Closer. But Walcott didn't like high output like Neon did. So It probably would have played into Muhammad's hand.
The guy who in the last 6 years of his career beat Baksi, Bivins, Murray, Oma, Ray, Maxim×2, Harold Johnson, Curtis Sheppard, Ezzard Charles×2, arguably beat Joe Louis and was on course of massively outpointing a prime Marciano until the 13th round while he himself was 39, that 0.5 Journeyman? He falls short when compared to the guy who pretty much never avenged any of his losses and turned to goo when faced with any significant puncher? Walcott at the very least found success against every style in the game, which points to him being a more complete fighter than Norton ever was.
He also found defeat at every style of the game. His winning percentage got worse as his career progressed. And still he lost ONE OUT OF EVERY THREE TIMES he entered the ring.

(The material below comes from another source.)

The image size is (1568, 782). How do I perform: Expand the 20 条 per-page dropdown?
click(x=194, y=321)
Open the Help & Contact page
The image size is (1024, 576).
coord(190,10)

And despite the losses he still has more good wins than Norton, as I said, Walcott avenged, Norton scrapes his chin off the canvas and went on to the next one. He has a questionable win over inconsistent Young, a shot Quarry and an out of shape Ali. Somehow that doesn't fair too favourably against a resume consisting of Johnson, Charles, Ray, Maxim and the rest I mentioned. If you give Walcott the first Louis fight, then Norton even loses his one advantage which is the big name win he has on his resume. Would love to see Ken get into the ring with Ray, Marciano and Louis though and make it ten rounds with any of them
It wasn't immediately, Walcott lost to Ray before beating him then won over Ray before beating Maxim again. Their three fights were all pretty close and these fights took place when Maxin could still make 175. Tho a very good fighter Maxim was an undersized underpowered heavyweight even in those days. He had some poor losses too at heavyweight. Maxim would be tailor made for Norton. Walcott didn't beat Joe Louis in two goes and that was the post war Louis who was not the same man as pre war. Walcott was the last two championship fights he ever won. There's every chance Norton could give Marciano a good challenge. It all depends how Marciano's big size disadvantage translates against Norton's supposed weaknesses against aggressive big punchers. Plenty would not count Norton out. Elmer Ray? Have you ever seen him fight? I'm favoring Norton personally. Singling out an Ali loss against a guy who was superb against boxer types of the caliber of Ali, Holmes and Young isn't the big stick you think it is. Norton had multiple assets with which to make himself as absolute pest against elite level boxers and he did indeed prove this. Walcott is not on Ali's level and I've often defended him in here. He could have his moments against the less mobile Ali of Zaire but it's Ali's night for sure.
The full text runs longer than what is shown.